What surprises me, though, is how often people use this ability to sabotage themselves and actually make life worse for themselves. For example, there are people who choose to be angry for long periods of time– sometimes for their whole life. They may legitimately have been done wrong or they may feel themselves wronged. What they do with the anger and frustration they feel determines what their lives will be like. If they choose to remain angry, they are embarking on a lifetime of unhappiness. They may feel as if their anger is punishing the other person or persons who have wronged them. They may feel justified and righteous about the anger. They may choose to act angry, talk angry, and be angry– all in an attempt to set the record straight. After a while, their anger becomes their close friend, their identity.
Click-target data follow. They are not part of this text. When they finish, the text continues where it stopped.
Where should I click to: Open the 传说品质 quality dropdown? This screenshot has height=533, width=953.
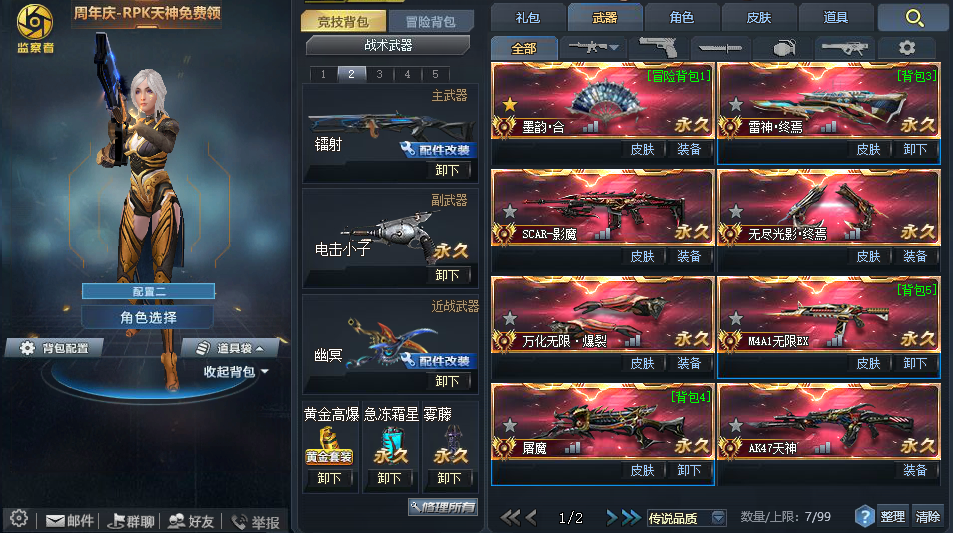click(718, 518)
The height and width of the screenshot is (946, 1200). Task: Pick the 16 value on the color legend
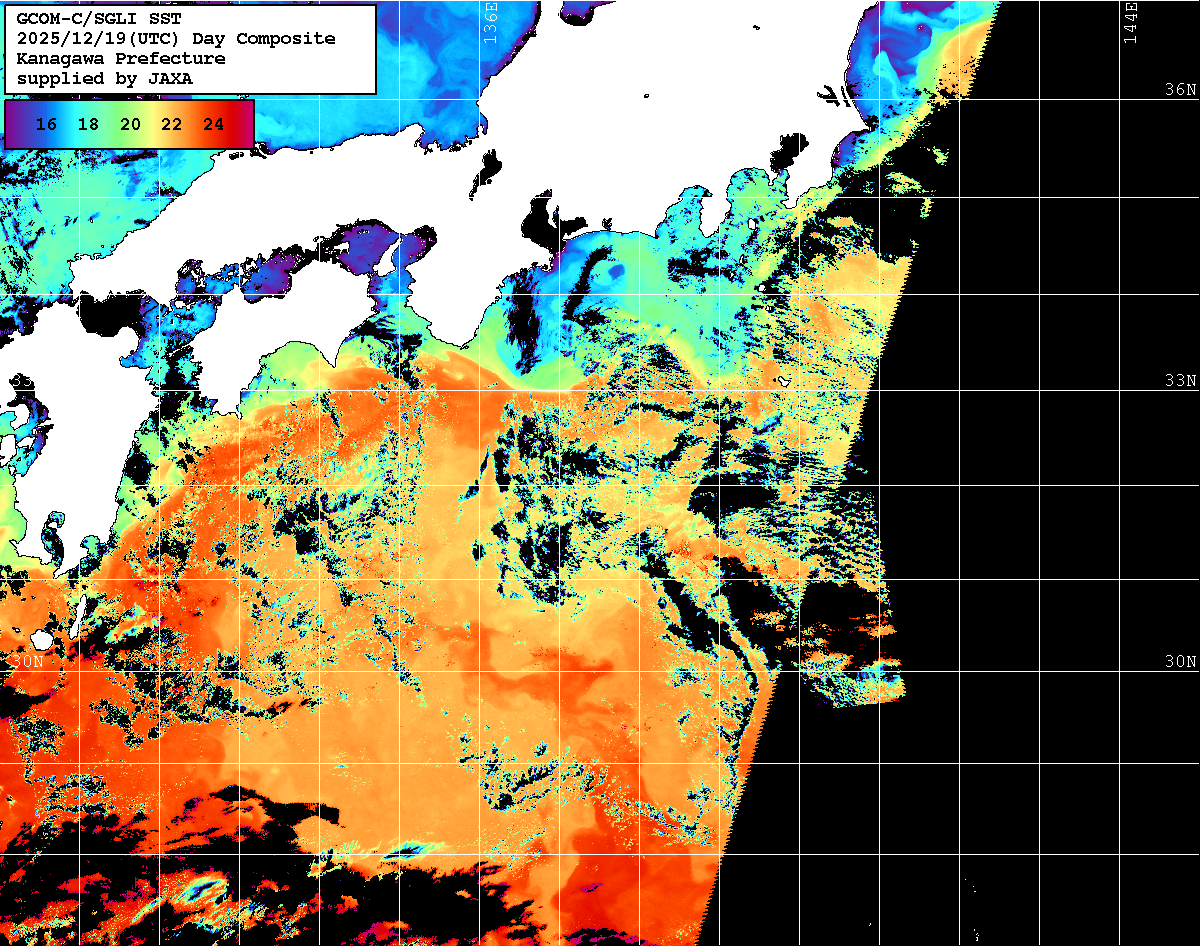point(45,125)
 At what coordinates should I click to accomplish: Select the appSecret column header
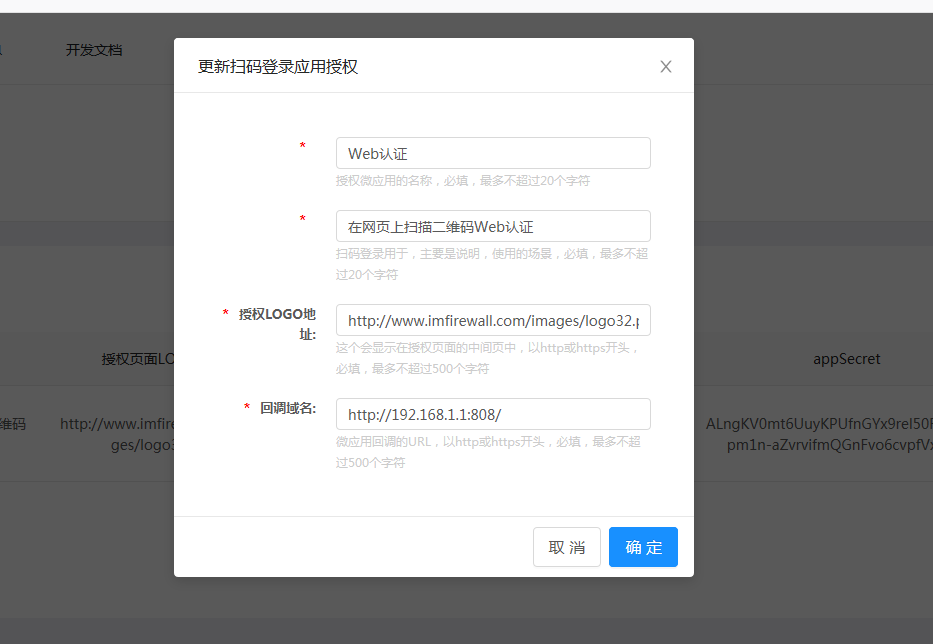[846, 358]
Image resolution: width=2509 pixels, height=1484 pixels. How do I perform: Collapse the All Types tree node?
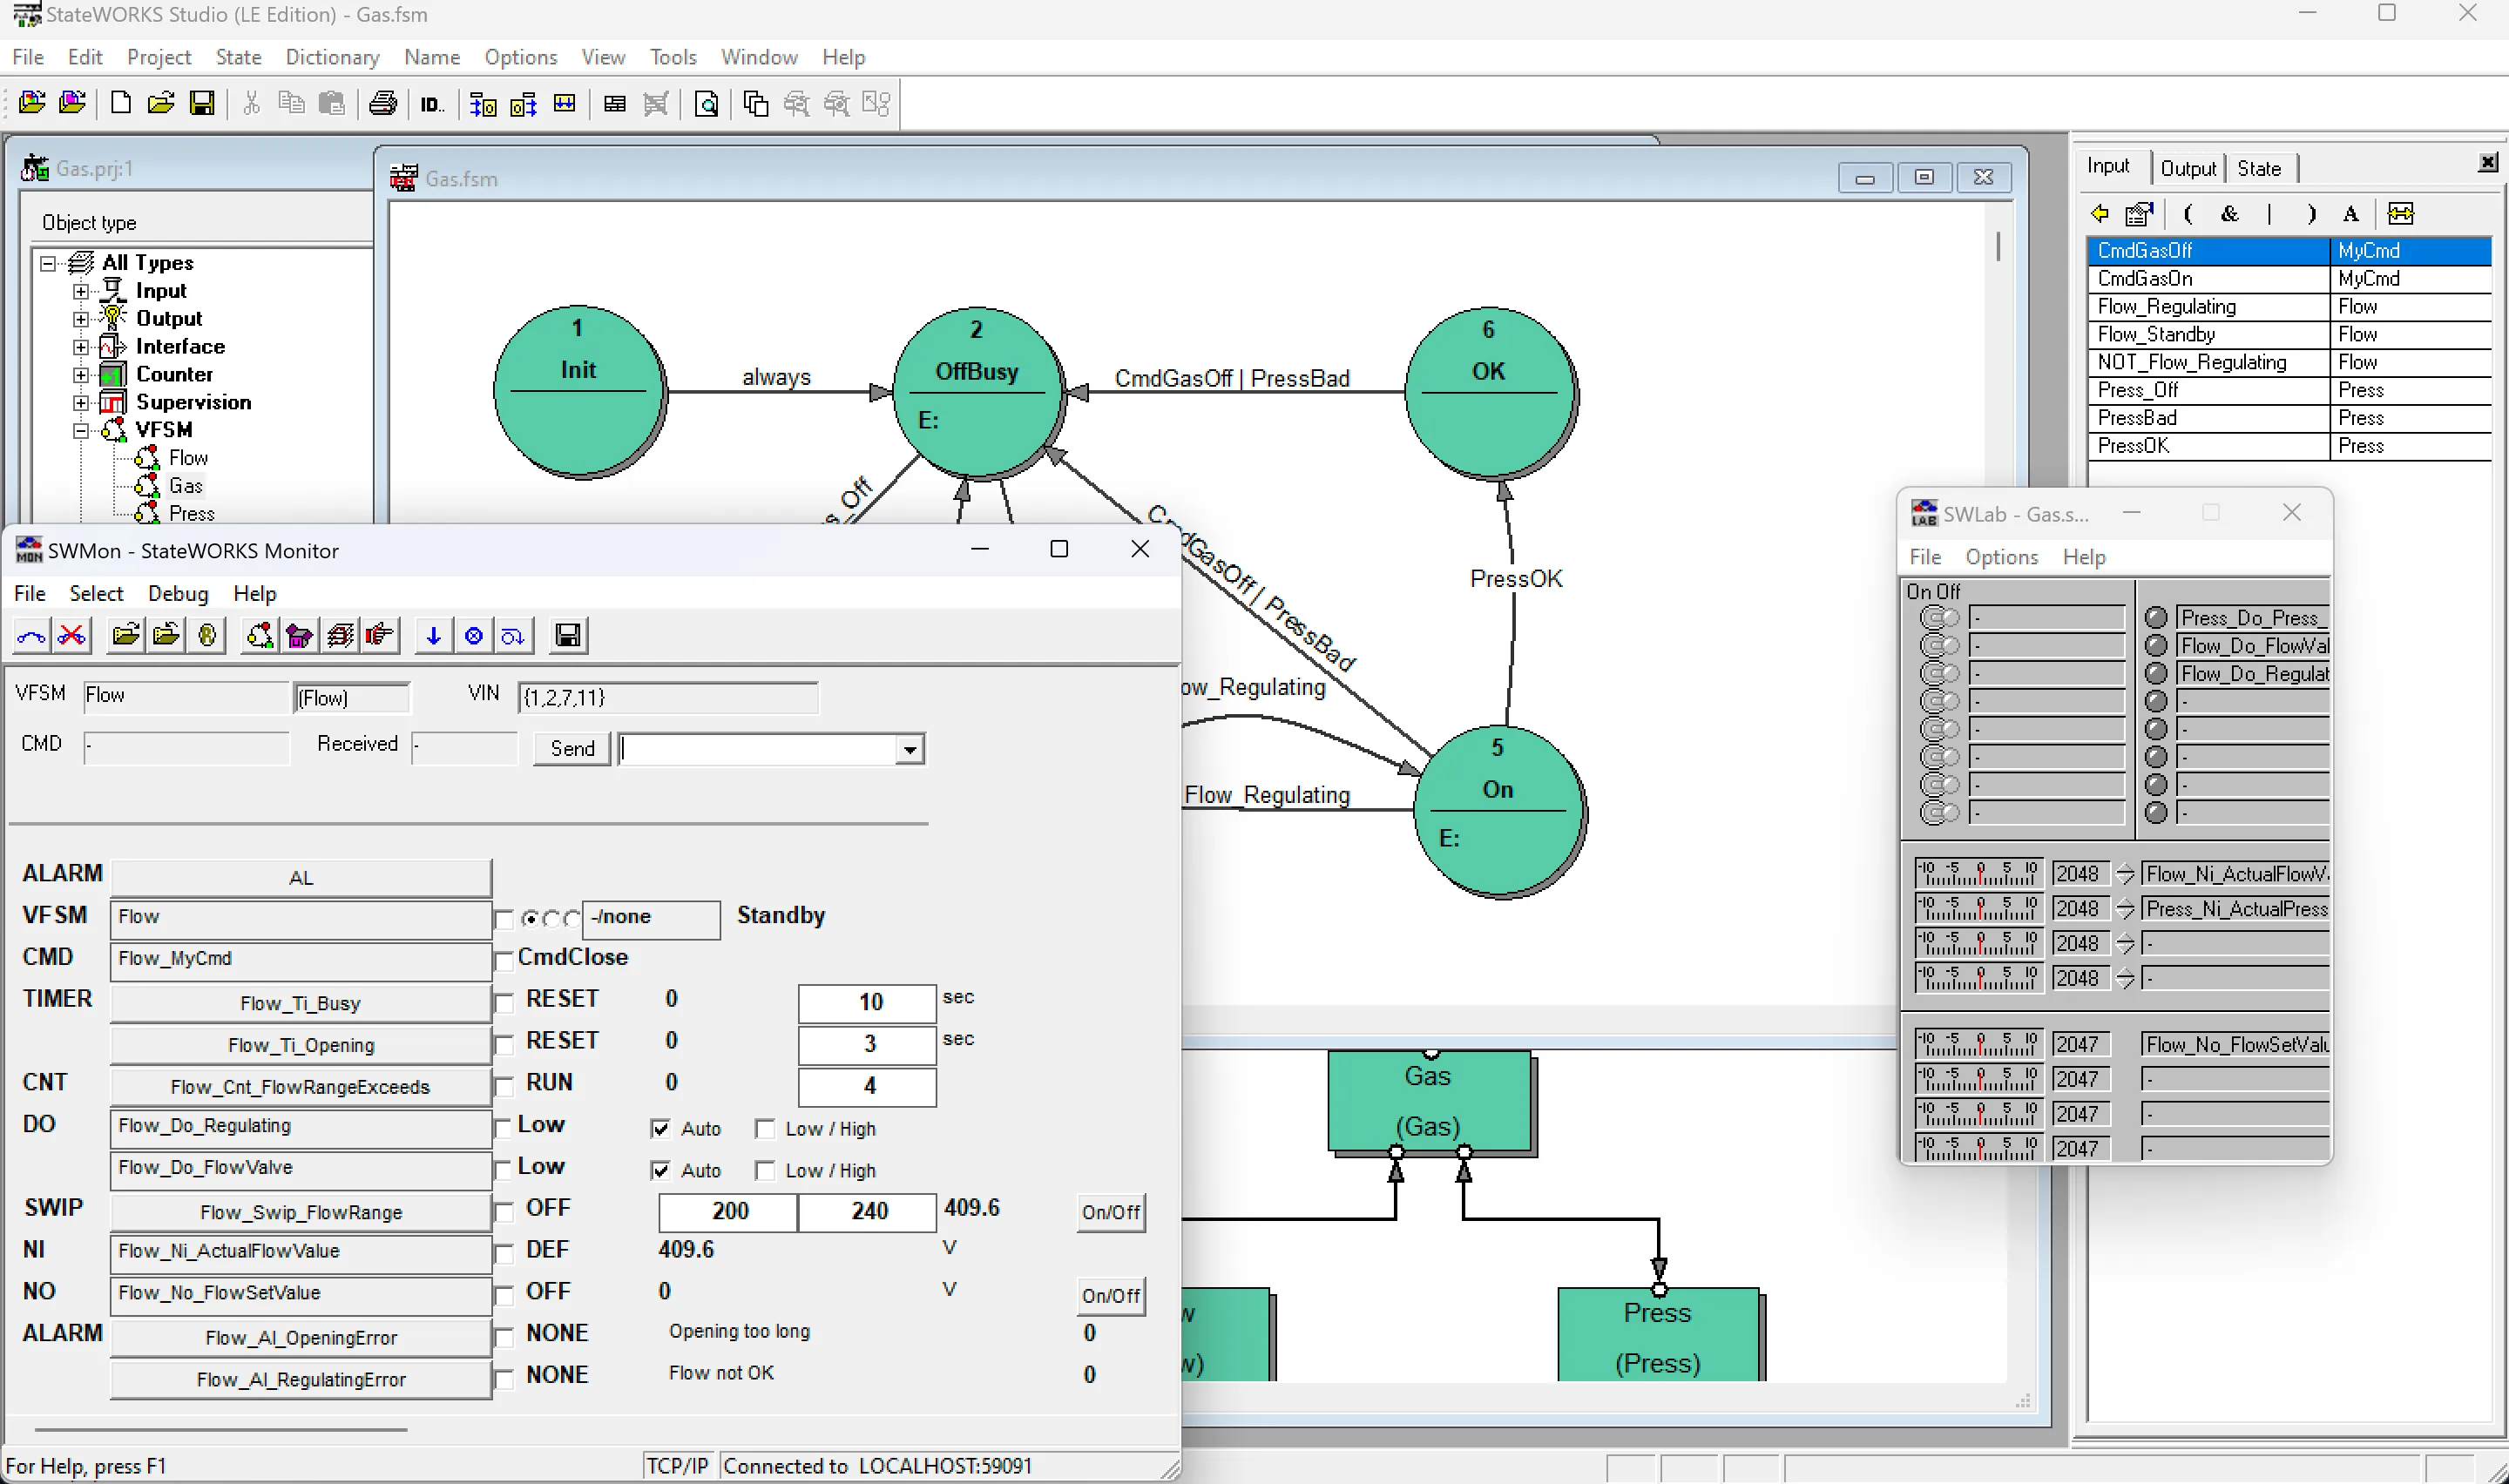[47, 262]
It feels right- familiar if not comfortable. But, in fact, they are harming themselves and the people they love.

Anger makes people look harsh. It make them age prematurely. It takes away the joy from their lives. It hurts the ones they love the most.

So what is one to do? Well, if there is hurt, then something has to happen to make it go away. If the person who did the hurting did it maliciously, then there really isn’t the possibility of talking it over. So what we need to do as healthy adults is to find a way to let go of the anger. Sometimes physical activity works to dissipate the tension. Sometimes talking with a friend who can be a sounding board is helpful. Sometimes sitting and writing about it helps to get the hurt out. But ultimately, to live a good life, it’s important to let the anger go.

People can choose to have a good life. They can choose to transform negative experiences into growing experiences that sensitize them to others’ hurts and enable them to bring kindness and healing to others.

A number of years ago a young woman, Shoshana Greenbaum, was murdered in the Sbarro’s bombing in Jerusalem. Her husband, Shmuel, has turned his pain into a campaign for kindness. Anger, although fully justified, would have achieved nothing. It would have prolonged his pain. His decision to respond with kindness is allowing him to rebuild his life.

If he could make that decision, can’t the rest of us?